ASSIGNMENT: Nothing but the lines from the one containing "Toggle hidden parameters eye-slash icon" through the final line of the data should be repeated, and each must be exact.

DATA SHOWN:
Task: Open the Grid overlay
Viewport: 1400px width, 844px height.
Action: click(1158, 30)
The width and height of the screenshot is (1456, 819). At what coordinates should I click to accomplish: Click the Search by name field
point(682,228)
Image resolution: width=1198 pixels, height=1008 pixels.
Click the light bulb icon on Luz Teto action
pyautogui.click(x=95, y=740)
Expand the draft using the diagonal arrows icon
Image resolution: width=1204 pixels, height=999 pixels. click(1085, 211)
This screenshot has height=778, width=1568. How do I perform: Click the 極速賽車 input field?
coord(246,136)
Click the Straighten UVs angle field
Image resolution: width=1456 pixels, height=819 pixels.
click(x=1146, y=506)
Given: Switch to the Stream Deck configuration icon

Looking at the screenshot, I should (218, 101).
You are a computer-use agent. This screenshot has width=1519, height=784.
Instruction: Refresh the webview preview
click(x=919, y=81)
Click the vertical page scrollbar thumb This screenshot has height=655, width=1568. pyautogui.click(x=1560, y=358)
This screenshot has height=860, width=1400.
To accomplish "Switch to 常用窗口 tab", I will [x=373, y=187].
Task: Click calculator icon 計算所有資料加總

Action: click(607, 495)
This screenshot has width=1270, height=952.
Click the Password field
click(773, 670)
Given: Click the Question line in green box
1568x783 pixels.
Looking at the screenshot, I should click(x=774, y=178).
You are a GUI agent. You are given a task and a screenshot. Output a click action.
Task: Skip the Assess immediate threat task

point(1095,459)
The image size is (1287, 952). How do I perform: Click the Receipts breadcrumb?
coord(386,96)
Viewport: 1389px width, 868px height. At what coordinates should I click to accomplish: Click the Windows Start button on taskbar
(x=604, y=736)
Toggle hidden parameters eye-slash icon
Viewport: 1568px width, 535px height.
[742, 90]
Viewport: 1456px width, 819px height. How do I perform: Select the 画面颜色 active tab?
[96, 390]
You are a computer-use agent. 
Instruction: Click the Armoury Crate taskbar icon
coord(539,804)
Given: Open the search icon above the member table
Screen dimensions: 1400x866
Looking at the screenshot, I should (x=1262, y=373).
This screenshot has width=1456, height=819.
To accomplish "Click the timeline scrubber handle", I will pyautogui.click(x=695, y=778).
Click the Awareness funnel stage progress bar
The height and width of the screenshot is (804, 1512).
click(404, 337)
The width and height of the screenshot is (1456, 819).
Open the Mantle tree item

ANSWER BELOW:
Toggle hidden parameters eye-slash icon
Viewport: 1568px width, 535px height.
[742, 90]
Viewport: 1456px width, 819px height. How do I perform: Select the 画面颜色 active tab?
[96, 390]
You are a computer-use agent. 
Instruction: Click the Armoury Crate taskbar icon
coord(539,804)
Given: Open the search icon above the member table
Screen dimensions: 1400x866
Looking at the screenshot, I should (x=1262, y=373).
This screenshot has width=1456, height=819.
To accomplish "Click the timeline scrubber handle", I will pyautogui.click(x=695, y=778).
Click the Awareness funnel stage progress bar
The height and width of the screenshot is (804, 1512).
click(404, 337)
The width and height of the screenshot is (1456, 819).
Open the Mantle tree item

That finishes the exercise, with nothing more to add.